Investigators from the U.S. Department of Agriculture’s Animal and Plant Health Inspection Service (APHIS) say that they cannot figure out how genetically engineered wheat appeared, as if by magic, in a farmer’s field in eastern Oregon in the spring of 2013.
Having “exhausted all leads,” the agency has now closed the investigation. But that announcement was almost overshadowed by a new mini-bombshell: More unapproved GMO wheat was discovered this past summer at Montana State University’s Southern Agricultural Research Center (SARC) in Huntley, Mont.
It was discovered when workers tried to clear a small field using the weedkiller glyphosate. Some wheat plants survived, because they carried the glyphosate-tolerance gene that Monsanto Corp. had inserted into its GM varieties.
There were field trials of such wheat at that research station from 2000 to 2003, but all the grain from those trials should have been removed or destroyed. If some unharvested GMO grain remained in the field, it could have grown unnoticed in the intervening years.
Alan Tracy, president of U.S. Wheat Associates, which represents wheat exporters, downplayed the Montana discovery. “We don’t expect any reaction” from wheat buyers, he says, because the GM wheat was found at a research station rather than a commercial field.
The 2013 discovery, on the other hand, rocked wheat markets. The genetically modified grain was never approved for sale, and it’s unwelcome in countries that buy U.S. grain. Since it was found in a commercial wheat field, foreign buyers worried that GM wheat might have contaminated the entire American harvest, just as unapproved GM rice did in 2006. Japan and South Korea stopped buying U.S. wheat for a time.
Tests relieved those worries. GM wheat was never found anywhere else — not in commercial seed, nor in shipments of grain. Normal trade resumed.
But these tests only deepened the mystery. Where had this wheat come from? Investigators from APHIS interviewed farmers and took samples of wheat seed throughout the wheat-growing areas of Oregon and Washington, looking for clues.
They also carried out genetic analysis of the wheat that was found in the farmer’s field, hoping to match it with a specific variety of wheat, and thus with a particular field trial in which that type of wheat was grown. (Monsanto carried out numerous field trials of GMO wheat until 2005, when it canceled the program.)

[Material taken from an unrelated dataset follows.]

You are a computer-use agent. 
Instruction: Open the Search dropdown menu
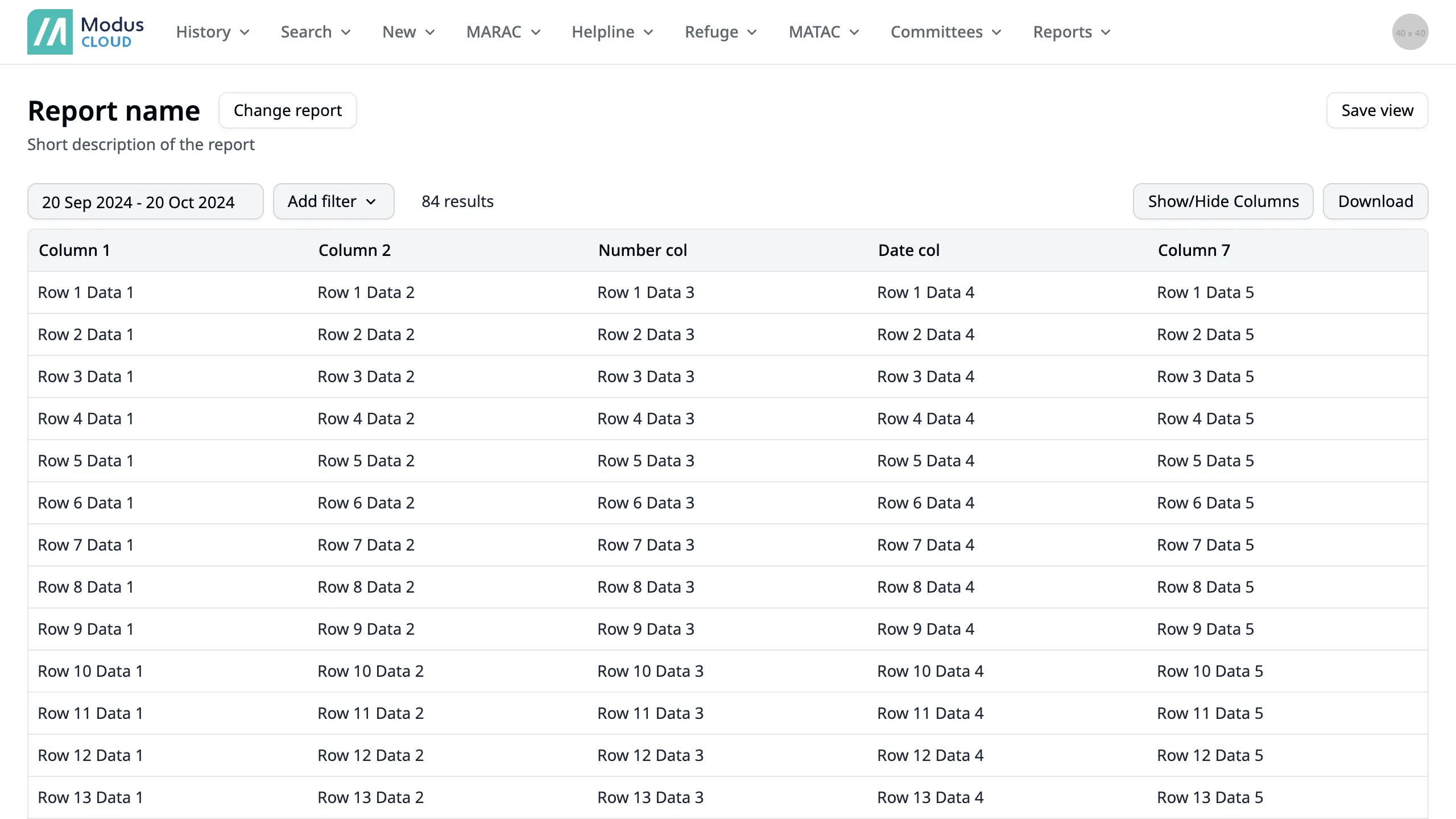pyautogui.click(x=315, y=32)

No clues emerged. The genetic tests showed that this GM wheat was a genetic mixture of different types of wheat. Wheat breeders create such mixtures in the course of their work, but seed companies don’t sell them or carry out field trials of them.

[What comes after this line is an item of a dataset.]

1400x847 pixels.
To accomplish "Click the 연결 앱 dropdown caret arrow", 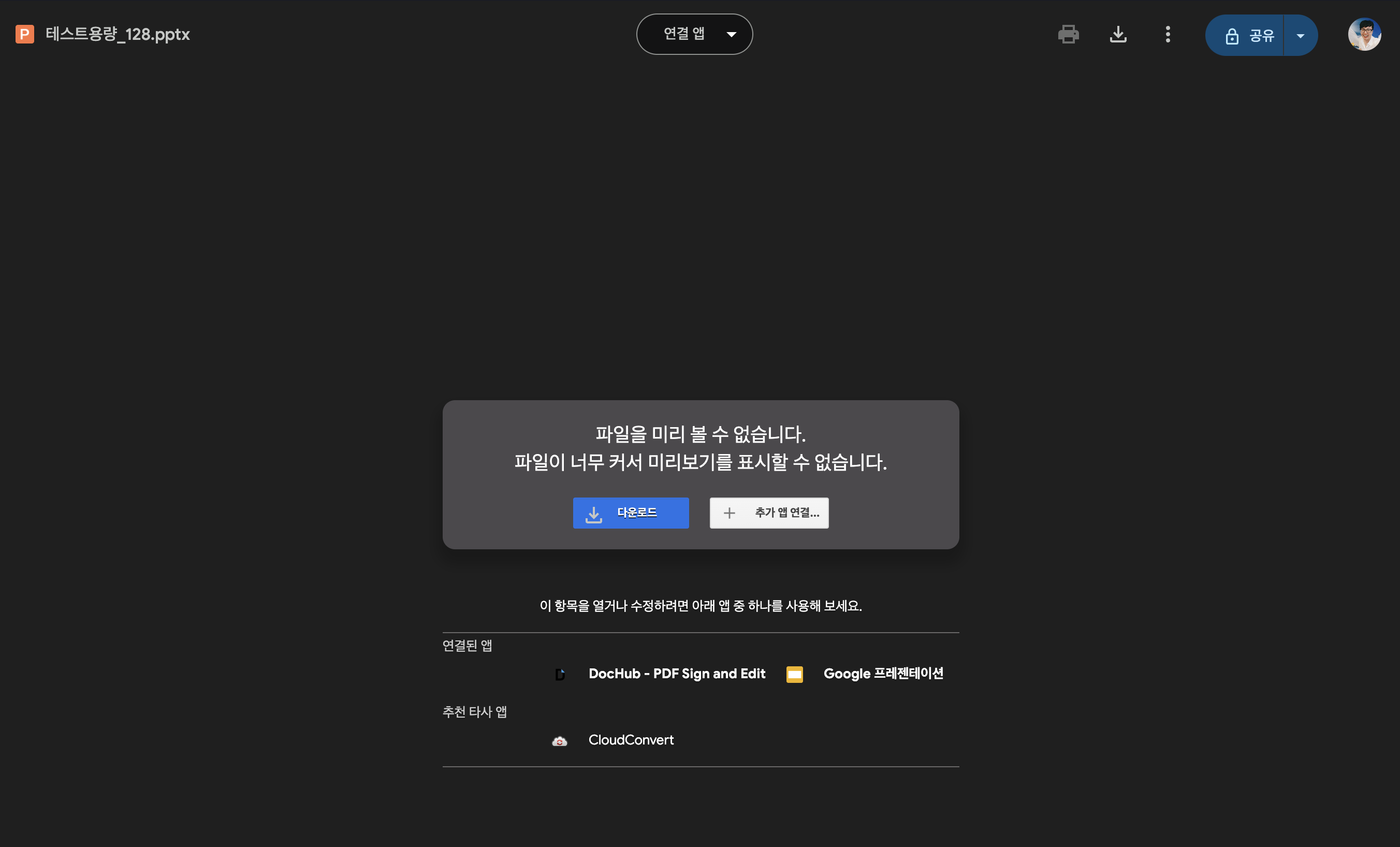I will point(731,35).
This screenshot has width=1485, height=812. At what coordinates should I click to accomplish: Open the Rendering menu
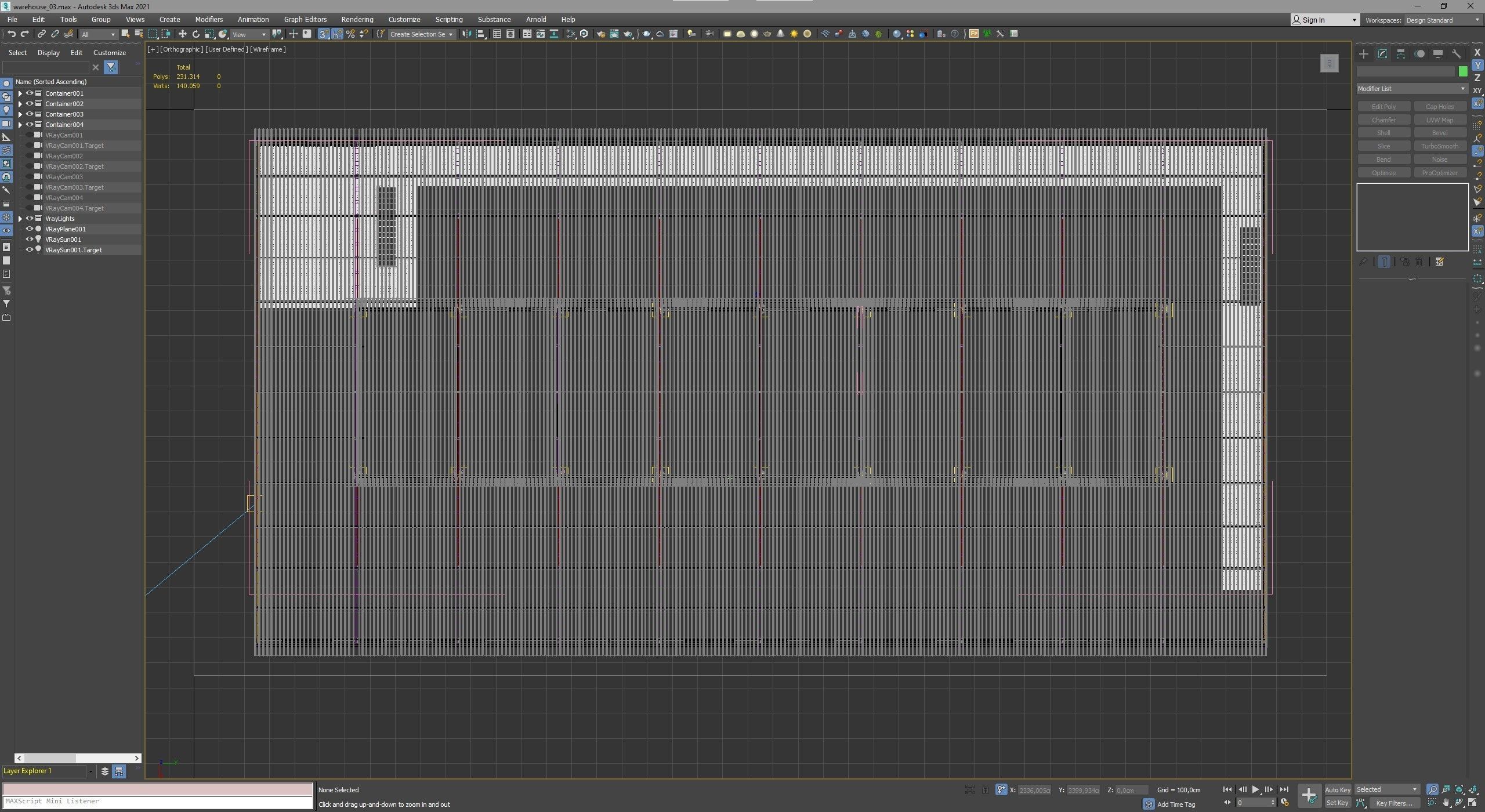point(357,19)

Monsanto’s chief technology officer, Robert Fraley, floated his own hypothesis in a teleconference with reporters last year. “The fact pattern indicates the strong possibility that someone intentionally introduced wheat seed containing [Monsanto’s new gene] into his field,” he said at the time. He speculated that this could have been an act of sabotage carried out by anti-biotech activists who somehow had acquired genetically engineered seed.
USDA investigators declined to endorse that scenario. “We were not able to determine how it took place,” says Bernadette Juarez, who led the APHIS investigation.
Carol Mallory-Smith, a professor of weed science at Oregon State University, said the rogue wheat — and other cases in which genetically modified crops have wandered far afield from their designated research plots — show that APHIS needs to monitor field trials of genetically modified crops more carefully.
People also need to realize that plant genes are likely to persist in the environment once they’re planted in open fields, she says.
“Any time a new trait is put into the environment, there’s really no way of retracting that gene or bringing it back and saying, ‘We’ve changed our mind,’ ” she says.